Task brief: Scale part of the listing below. Begin at the line that has "Where should I", stop after the last line of the listing, and write those lines out again, requests included, with every coordinate in the answers multiplied by 1.75 and rounded to a whole number, halves going up.

[start of Listed records]

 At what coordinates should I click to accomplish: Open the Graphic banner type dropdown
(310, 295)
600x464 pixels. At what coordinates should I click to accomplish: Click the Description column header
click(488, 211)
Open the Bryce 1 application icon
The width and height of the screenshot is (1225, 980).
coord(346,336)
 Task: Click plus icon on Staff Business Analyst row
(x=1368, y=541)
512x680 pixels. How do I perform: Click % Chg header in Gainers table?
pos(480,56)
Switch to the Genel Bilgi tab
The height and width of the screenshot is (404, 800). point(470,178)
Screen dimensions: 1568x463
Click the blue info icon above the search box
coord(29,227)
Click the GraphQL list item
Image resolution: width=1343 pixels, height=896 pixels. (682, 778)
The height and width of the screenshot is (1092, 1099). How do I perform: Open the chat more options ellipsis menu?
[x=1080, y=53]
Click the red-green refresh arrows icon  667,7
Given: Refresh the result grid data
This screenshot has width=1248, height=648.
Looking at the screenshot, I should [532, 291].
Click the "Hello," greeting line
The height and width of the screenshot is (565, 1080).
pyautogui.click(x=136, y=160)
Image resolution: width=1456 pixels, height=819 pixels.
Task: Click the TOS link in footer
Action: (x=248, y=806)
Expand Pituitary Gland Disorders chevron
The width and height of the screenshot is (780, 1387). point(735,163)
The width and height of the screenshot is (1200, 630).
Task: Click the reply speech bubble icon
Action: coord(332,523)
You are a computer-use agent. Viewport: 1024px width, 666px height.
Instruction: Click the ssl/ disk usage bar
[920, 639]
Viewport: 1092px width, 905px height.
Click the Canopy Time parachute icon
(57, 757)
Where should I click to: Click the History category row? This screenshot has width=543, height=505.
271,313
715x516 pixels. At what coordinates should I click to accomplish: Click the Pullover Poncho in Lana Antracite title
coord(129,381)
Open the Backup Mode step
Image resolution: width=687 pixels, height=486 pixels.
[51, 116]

[end of Listed records]

The response:
Where should I click to: Click the History category row? This screenshot has width=543, height=505.
474,548
715x516 pixels. At what coordinates should I click to accomplish: Click the Pullover Poncho in Lana Antracite title
coord(226,667)
Open the Backup Mode step
Image resolution: width=687 pixels, height=486 pixels.
[89, 203]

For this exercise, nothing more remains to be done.